Lat pulldowns - 4 sets max reps with 10RM

Barbell curls - 3 sets max reps with 12RM

Db hammer curls - 3 sets max reps with 12RM



Friday: Shoulders, Traps

Seated bb press - 1-2 warm-up sets of 10 reps

4 sets max reps with 10RM

Leaning lateral - 3 sets max reps with 12RM

Bent over lateral - 3 sets max reps with 12RM

Hammer machine shrugs - 3 sets max reps with 12RM



Rest between sets: 2 minutes (upper-body), 3-4 minutes (lower-body compound movements)

Good?
 
Looks alright, I would use more pyramiding for your primary movements(think deads were only pyramid I saw) and don't forget to alternate exercises every other week to keep the body guessing.

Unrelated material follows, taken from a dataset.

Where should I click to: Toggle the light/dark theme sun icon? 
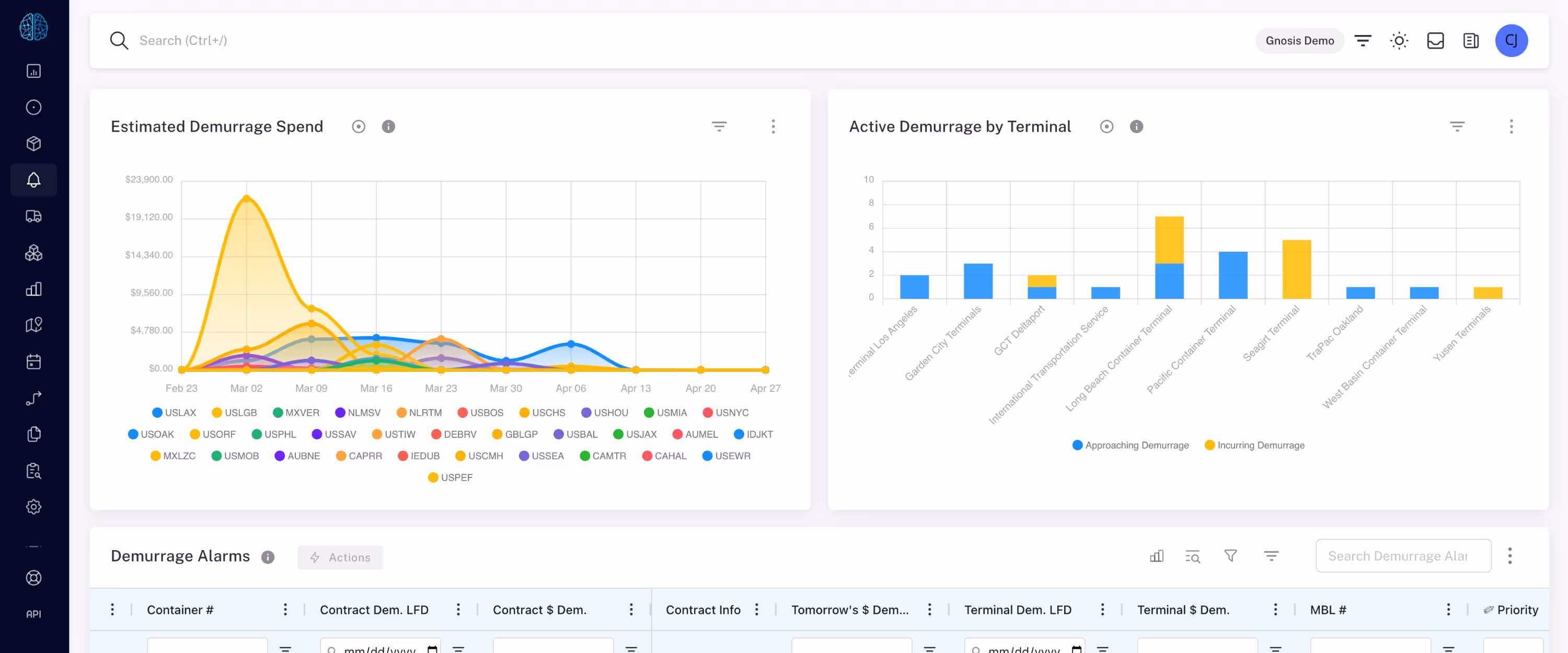point(1399,41)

Ex.> do your first chest routine for week one then maybe do flat bench, decline db, the incline db flys week two, then you go back to week one. Do what is comfortable for you but keep your body guessing. Don't just do this w/o every week. If you don't want to switch w/o then make sure you are at least changing the weight(even 2.5 pds added) or rep count(instead of 10 try 12 reps). If that don't float your boat then throw in some Weider principles. Supersets, drop sets, rest pause, and the list goes on.